Intern is a 2000 American satirical comedy film directed by Michael Lange about the shallow world of fashion magazines. It stars Dominique Swain, Joan Rivers, Peggy Lipton, Paulina Porizkova and Kathy Griffin. The film features multiple cameo appearances including Tommy Hilfiger, Kenneth Cole, Diane von Fürstenberg, Kevyn Aucoin, André Leon Talley, Samia Shoaib, and Gwyneth Paltrow.

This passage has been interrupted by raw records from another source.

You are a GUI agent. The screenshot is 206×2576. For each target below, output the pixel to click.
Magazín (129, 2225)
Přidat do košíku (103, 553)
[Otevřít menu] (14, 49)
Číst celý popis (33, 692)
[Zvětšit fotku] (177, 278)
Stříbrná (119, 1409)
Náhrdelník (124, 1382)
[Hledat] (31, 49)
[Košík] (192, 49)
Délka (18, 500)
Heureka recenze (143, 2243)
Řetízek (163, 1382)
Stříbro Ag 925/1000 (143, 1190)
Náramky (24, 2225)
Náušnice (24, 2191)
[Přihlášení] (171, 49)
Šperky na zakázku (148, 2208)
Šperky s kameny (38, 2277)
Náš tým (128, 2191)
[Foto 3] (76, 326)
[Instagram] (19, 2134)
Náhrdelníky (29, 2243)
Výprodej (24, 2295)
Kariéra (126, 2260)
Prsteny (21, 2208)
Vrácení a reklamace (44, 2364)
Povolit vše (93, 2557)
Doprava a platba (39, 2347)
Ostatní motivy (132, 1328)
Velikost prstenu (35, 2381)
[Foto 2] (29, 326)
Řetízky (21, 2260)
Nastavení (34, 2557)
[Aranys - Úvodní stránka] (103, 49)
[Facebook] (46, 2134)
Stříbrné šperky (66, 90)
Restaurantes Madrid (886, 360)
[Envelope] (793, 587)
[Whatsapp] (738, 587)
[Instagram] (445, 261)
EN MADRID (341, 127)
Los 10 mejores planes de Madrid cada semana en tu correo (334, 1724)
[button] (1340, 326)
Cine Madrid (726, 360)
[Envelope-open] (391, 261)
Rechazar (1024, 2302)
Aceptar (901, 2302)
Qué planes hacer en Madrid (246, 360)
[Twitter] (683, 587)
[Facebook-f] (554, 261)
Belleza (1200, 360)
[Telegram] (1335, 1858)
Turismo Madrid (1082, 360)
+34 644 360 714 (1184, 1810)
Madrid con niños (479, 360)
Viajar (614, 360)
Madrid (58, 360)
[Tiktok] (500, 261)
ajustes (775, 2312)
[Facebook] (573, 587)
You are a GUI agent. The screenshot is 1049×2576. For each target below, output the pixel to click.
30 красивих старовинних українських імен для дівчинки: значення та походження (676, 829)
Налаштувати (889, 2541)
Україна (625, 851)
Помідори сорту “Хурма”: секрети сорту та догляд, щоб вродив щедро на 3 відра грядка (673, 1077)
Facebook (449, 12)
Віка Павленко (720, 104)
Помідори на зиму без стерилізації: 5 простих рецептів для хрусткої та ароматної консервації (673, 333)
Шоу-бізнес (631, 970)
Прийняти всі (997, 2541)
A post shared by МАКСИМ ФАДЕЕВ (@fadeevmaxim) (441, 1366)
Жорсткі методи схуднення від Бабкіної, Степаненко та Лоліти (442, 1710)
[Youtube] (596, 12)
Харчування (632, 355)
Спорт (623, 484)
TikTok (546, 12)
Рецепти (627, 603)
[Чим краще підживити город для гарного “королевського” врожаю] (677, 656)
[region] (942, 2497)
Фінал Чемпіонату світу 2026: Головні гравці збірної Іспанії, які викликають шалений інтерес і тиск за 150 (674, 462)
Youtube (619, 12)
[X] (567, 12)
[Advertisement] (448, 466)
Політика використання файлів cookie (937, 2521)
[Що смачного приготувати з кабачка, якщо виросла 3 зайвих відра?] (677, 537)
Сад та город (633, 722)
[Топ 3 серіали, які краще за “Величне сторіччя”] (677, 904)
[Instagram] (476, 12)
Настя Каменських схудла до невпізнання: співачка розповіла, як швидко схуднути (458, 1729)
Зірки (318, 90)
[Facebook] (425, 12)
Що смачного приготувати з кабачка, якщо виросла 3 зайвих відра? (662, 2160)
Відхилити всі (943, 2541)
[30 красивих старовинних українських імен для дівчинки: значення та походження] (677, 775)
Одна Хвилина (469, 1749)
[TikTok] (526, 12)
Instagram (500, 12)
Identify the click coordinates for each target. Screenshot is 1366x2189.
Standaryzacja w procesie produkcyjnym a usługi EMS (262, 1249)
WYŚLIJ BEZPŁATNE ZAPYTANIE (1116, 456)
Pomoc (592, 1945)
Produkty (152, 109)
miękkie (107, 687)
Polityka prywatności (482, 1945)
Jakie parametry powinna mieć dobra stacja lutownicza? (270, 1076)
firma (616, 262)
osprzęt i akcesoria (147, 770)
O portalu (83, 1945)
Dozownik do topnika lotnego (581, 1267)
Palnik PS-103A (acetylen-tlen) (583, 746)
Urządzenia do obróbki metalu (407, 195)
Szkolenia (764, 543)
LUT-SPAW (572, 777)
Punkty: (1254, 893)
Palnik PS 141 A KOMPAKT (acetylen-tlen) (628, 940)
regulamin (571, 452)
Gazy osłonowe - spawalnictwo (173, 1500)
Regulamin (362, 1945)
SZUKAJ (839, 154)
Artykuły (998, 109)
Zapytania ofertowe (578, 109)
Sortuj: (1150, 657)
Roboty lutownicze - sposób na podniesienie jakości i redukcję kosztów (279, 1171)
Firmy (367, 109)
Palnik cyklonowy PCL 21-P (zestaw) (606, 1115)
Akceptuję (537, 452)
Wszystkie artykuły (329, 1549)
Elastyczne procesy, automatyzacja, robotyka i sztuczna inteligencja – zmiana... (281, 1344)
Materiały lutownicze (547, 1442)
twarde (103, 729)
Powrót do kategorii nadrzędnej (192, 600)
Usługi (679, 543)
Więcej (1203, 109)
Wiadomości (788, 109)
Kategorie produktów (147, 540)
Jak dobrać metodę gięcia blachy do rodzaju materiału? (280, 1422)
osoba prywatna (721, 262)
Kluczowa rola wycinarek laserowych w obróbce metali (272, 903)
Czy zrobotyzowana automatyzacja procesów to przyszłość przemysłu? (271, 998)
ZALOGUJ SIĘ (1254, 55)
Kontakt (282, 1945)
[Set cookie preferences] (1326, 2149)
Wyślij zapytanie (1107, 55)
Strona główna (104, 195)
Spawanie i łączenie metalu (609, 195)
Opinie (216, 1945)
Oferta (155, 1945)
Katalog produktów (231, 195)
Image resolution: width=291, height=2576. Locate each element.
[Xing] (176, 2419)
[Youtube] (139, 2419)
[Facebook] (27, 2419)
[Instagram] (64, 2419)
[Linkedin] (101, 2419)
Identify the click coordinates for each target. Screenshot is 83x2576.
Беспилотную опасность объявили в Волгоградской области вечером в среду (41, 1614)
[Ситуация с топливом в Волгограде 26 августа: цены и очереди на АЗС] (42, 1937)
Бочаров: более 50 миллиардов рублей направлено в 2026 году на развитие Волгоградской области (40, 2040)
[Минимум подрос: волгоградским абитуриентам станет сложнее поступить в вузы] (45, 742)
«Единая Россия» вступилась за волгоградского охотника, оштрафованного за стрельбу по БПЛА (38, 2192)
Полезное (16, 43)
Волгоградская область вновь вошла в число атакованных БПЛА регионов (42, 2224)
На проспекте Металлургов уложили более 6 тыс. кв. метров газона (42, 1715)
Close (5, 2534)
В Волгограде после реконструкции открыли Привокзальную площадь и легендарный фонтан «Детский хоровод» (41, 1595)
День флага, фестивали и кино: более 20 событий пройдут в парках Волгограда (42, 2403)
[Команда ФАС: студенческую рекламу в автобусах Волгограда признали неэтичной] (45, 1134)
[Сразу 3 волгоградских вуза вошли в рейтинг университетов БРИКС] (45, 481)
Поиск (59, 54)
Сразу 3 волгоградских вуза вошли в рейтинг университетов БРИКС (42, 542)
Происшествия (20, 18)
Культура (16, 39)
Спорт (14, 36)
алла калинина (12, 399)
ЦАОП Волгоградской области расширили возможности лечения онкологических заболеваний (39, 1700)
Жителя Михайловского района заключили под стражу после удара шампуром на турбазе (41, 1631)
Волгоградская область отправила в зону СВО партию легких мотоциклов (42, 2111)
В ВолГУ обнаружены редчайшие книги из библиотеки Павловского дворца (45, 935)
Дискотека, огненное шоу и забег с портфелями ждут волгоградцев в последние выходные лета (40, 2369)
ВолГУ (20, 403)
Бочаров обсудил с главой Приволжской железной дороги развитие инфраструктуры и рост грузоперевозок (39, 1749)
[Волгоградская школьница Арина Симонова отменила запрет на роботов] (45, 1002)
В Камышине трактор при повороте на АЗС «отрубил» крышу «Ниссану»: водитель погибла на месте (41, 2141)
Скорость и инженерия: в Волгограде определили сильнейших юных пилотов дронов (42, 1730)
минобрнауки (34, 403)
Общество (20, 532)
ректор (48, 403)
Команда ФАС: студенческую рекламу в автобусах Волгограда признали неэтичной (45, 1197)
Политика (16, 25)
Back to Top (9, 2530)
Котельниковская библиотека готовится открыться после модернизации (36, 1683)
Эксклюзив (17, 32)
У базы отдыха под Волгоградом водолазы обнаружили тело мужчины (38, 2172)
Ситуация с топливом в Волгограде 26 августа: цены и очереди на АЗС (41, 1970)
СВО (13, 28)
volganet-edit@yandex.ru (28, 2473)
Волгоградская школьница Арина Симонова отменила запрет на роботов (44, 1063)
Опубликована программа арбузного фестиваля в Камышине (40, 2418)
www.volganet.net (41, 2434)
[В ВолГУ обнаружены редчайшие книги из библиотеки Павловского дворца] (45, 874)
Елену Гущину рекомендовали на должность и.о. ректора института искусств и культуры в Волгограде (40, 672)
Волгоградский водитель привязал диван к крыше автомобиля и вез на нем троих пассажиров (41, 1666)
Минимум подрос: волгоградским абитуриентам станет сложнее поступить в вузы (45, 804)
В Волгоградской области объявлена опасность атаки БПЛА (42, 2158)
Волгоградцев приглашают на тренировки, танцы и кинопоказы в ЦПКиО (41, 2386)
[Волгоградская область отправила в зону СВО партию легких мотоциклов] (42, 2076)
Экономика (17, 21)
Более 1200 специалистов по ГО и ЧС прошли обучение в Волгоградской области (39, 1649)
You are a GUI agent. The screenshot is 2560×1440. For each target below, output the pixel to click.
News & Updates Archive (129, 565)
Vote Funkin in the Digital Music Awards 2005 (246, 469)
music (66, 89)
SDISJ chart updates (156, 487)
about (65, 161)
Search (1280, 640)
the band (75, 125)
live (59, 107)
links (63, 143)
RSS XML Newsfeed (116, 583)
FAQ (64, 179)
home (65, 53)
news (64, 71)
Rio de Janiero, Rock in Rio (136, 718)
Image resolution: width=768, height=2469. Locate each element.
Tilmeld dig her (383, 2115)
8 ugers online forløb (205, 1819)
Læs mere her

Caroline Doyle and Jill Kargman, both of whom had stints in fashion journalism at Mademoiselle, Harper's Bazaar, and Interview magazines, wrote the screenplay. The film had its world premiere at the Sundance Film Festival on January 21, 2000.

==Plot==
Jocelyn Bennett is an intern at the fictional New York City magazine, Skirt. Horribly mistreated, overworked, and underpaid, Jocelyn lives for Skirt, especially the photo spreads. A spy begins to hand over Skirts spreads and story ideas to its rival glossy, Vogue. Skirt magazine finds itself in a bind and some people begin speculating who the infiltrator (everyone refers to the spy as a "yuri") might be. After some fingers begin to point at Jocelyn, she seeks to apprehend the spy and clear her name. Along the way, she meets Paul Rochester, the British deputy art director at Skirt, with whom she has much in common. When she finds herself falling in love, one thing stands in her way: Paul's supermodel girlfriend, Resin. Jocelyn continues to search for the spy but several obstacles stand in her way, including Art Director Sebastian Niedarfarb, who believes she is the spy and consistently puts Jocelyn down. However, as she begins to climb the ranks, she begins to stand out to the editors who realize her potential, though they quickly forget it. To make Paul jealous, she starts dating a photo shoot tech named Alex, though the relationship doesn't last. Jocelyn later learns that Resin is only dating Paul because he is related to Prince Charles. Soon after, the spy is apprehended. For her work, Jocelyn is made an assistant, on staff, and finally gets better treatment from her colleagues. During a party thrown by Skirt, Resin dumps Paul for another model, and Paul and Jocelyn get engaged. Two years later, the happy couple are shown on a PBS tour done by the newest intern at Skirt. Jocelyn has been made the senior photo editor at the magazine and Paul accomplished his dream of becoming a famous artist. They are set to be married in a few months.

==Cast==
- Dominique Swain as Jocelyn Bennett
- Ben Pullen as Paul Rochester
- Leilani Bishop as Resin
- Peggy Lipton as Roxanne Rochet
- Paulina Porizkova as Chi Chi Chemise
- Billy Porter as Sebastian Niederfarb
- Kathy Griffin as Cornelia Crisp
- Anna Levine as Antoinette De la Paix
- Joan Rivers as Dolly Bellows
- Tommy Hilfiger as himself
- André Leon Talley as himself
- Diane von Fürstenberg as herself
- Kevyn Aucoin as himself
- Kenneth Cole as himself
- Gwyneth Paltrow as herself

==Reception==
On Rotten Tomatoes, the film holds an approval rating of 38% based on reviews from 8 critics, with an average rating of 5.7/10.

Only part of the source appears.